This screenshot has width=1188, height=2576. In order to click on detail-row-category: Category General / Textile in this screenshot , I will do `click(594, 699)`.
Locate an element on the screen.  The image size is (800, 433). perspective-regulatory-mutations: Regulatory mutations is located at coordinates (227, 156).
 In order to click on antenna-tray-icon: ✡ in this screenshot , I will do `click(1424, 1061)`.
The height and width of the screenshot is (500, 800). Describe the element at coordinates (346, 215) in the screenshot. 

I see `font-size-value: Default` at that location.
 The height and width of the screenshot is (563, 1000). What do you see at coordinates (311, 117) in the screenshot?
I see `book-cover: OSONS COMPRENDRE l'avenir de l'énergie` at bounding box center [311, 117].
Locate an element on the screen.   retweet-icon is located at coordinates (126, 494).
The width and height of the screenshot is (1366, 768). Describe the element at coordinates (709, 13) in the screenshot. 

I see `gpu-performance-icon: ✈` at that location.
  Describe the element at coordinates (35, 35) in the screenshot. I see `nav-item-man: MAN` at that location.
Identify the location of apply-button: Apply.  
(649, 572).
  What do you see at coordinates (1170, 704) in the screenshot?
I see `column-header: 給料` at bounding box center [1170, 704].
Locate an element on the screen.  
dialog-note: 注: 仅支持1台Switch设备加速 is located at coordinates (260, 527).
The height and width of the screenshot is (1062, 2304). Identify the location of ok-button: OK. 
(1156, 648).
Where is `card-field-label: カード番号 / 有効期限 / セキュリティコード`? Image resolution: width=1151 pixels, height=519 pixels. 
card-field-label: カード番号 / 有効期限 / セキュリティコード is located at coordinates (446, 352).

[To do]
Copy the listing above word for word, keeping every line in its original order.

[Result]
This screenshot has width=1188, height=2576. In order to click on detail-row-category: Category General / Textile in this screenshot , I will do `click(594, 699)`.
Locate an element on the screen.  The image size is (800, 433). perspective-regulatory-mutations: Regulatory mutations is located at coordinates (227, 156).
 In order to click on antenna-tray-icon: ✡ in this screenshot , I will do `click(1424, 1061)`.
The height and width of the screenshot is (500, 800). Describe the element at coordinates (346, 215) in the screenshot. 

I see `font-size-value: Default` at that location.
 The height and width of the screenshot is (563, 1000). What do you see at coordinates (311, 117) in the screenshot?
I see `book-cover: OSONS COMPRENDRE l'avenir de l'énergie` at bounding box center [311, 117].
Locate an element on the screen.   retweet-icon is located at coordinates (126, 494).
The width and height of the screenshot is (1366, 768). Describe the element at coordinates (709, 13) in the screenshot. 

I see `gpu-performance-icon: ✈` at that location.
  Describe the element at coordinates (35, 35) in the screenshot. I see `nav-item-man: MAN` at that location.
Identify the location of apply-button: Apply.  
(649, 572).
  What do you see at coordinates (1170, 704) in the screenshot?
I see `column-header: 給料` at bounding box center [1170, 704].
Locate an element on the screen.  
dialog-note: 注: 仅支持1台Switch设备加速 is located at coordinates (260, 527).
The height and width of the screenshot is (1062, 2304). Identify the location of ok-button: OK. 
(1156, 648).
Where is `card-field-label: カード番号 / 有効期限 / セキュリティコード`? Image resolution: width=1151 pixels, height=519 pixels. 
card-field-label: カード番号 / 有効期限 / セキュリティコード is located at coordinates (446, 352).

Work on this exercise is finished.